Linearly dependent VI, ... , Vn.
A combination other than all Ci = 0 gives L Ci Vi = O.

Multiplier eij.
The pivot row j is multiplied by eij and subtracted from row i to eliminate the i, j entry: eij = (entry to eliminate) / (jth pivot).

Normal equation AT Ax = ATb.
Gives the least squares solution to Ax = b if A has full rank n (independent columns). The equation says that (columns of A)·(b  Ax) = o.

Orthogonal subspaces.
Every v in V is orthogonal to every w in W.

Permutation matrix P.
There are n! orders of 1, ... , n. The n! P 's have the rows of I in those orders. P A puts the rows of A in the same order. P is even or odd (det P = 1 or 1) based on the number of row exchanges to reach I.

Positive definite matrix A.
Symmetric matrix with positive eigenvalues and positive pivots. Definition: x T Ax > 0 unless x = O. Then A = LDLT with diag(D» O.

Random matrix rand(n) or randn(n).
MATLAB creates a matrix with random entries, uniformly distributed on [0 1] for rand and standard normal distribution for randn.

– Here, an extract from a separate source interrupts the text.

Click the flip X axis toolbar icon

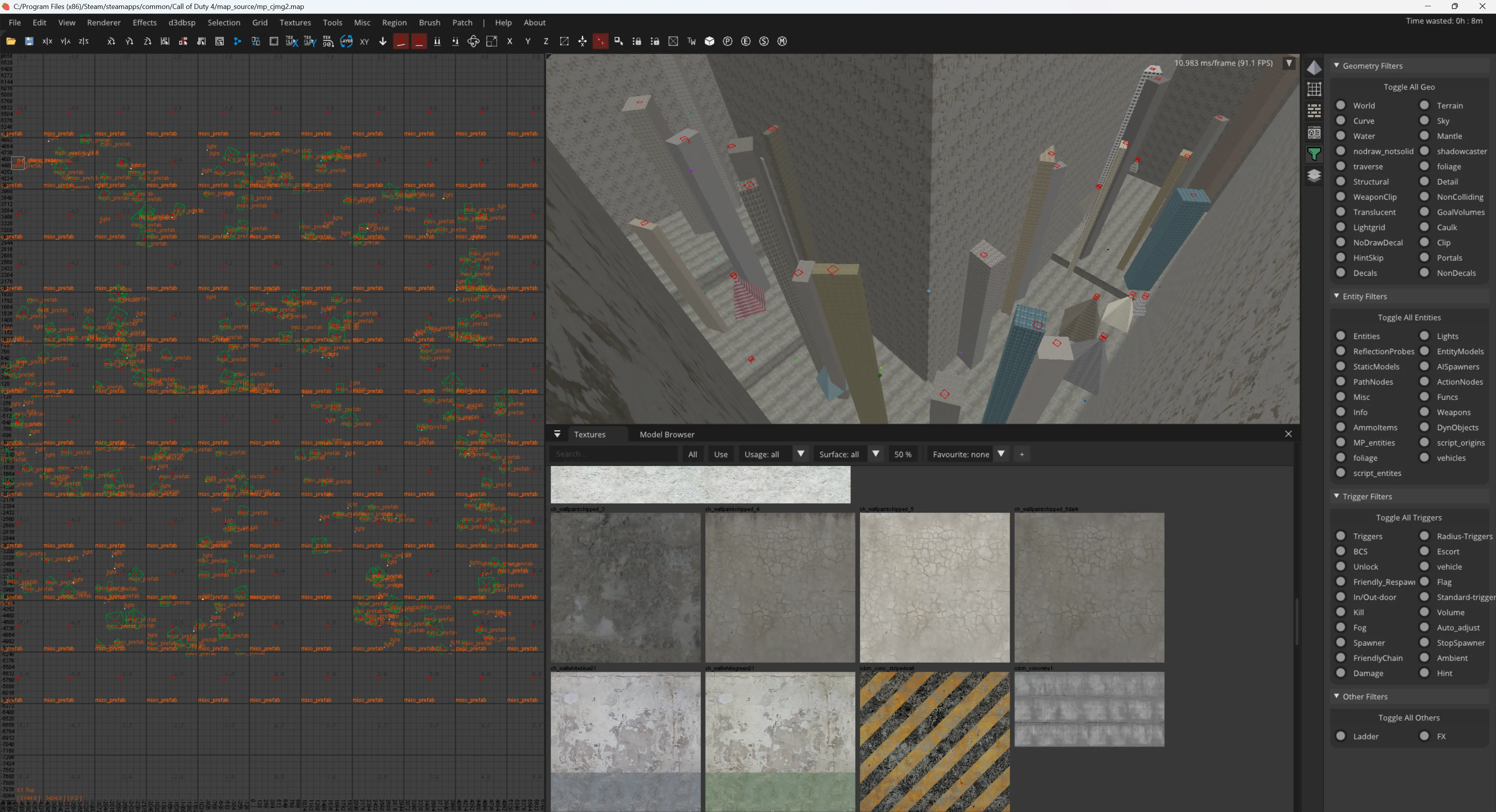(x=48, y=41)
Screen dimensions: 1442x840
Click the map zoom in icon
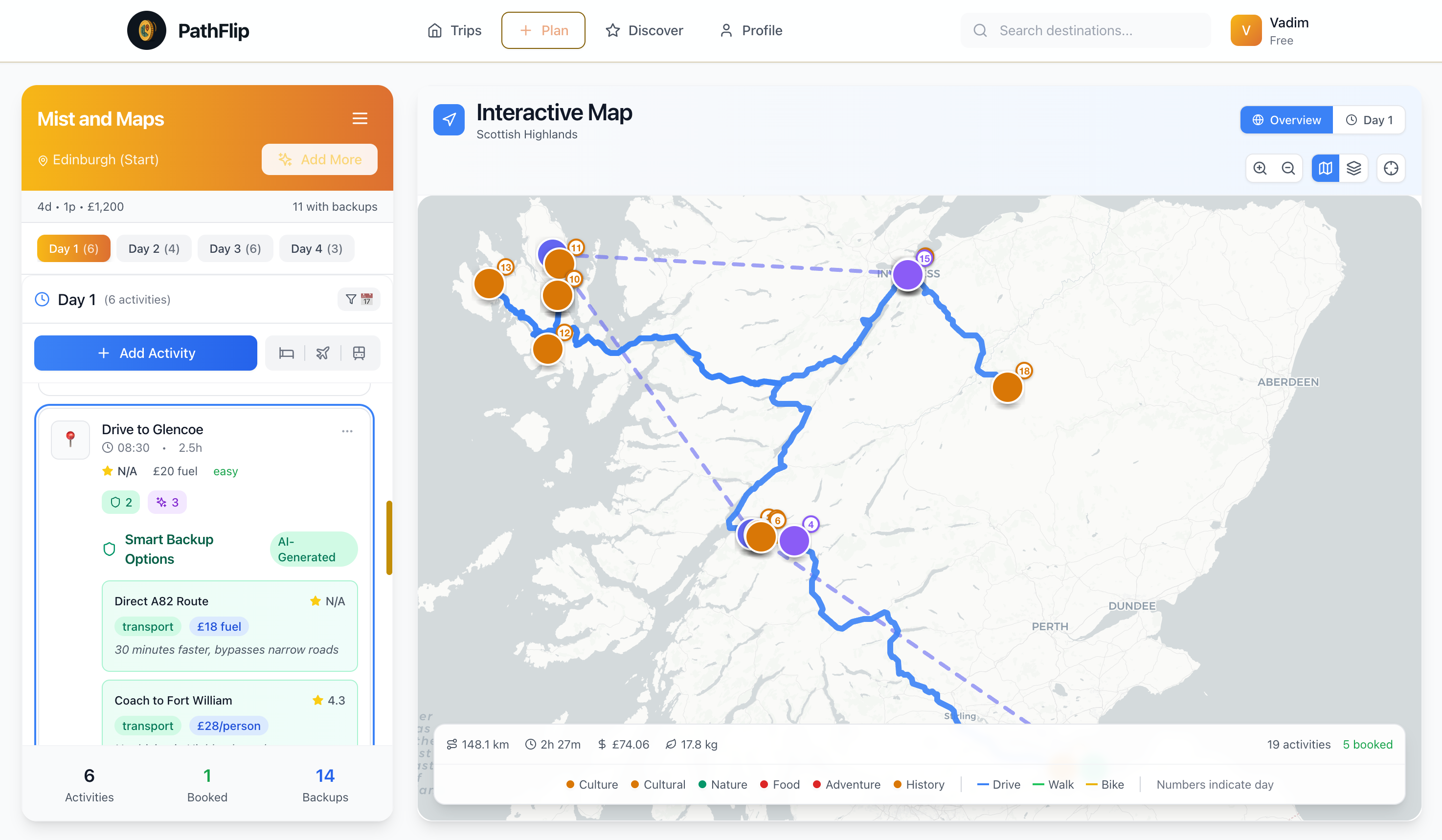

Symmetric factorizations A = LDLT and A = QAQT.
Signs in A = signs in D.

Tridiagonal matrix T: tij = 0 if Ii  j I > 1.
T 1 has rank 1 above and below diagonal.

Unitary matrix UH = U T = UI.
Orthonormal columns (complex analog of Q).

Wavelets Wjk(t).
Stretch and shift the time axis to create Wjk(t) = woo(2j t  k).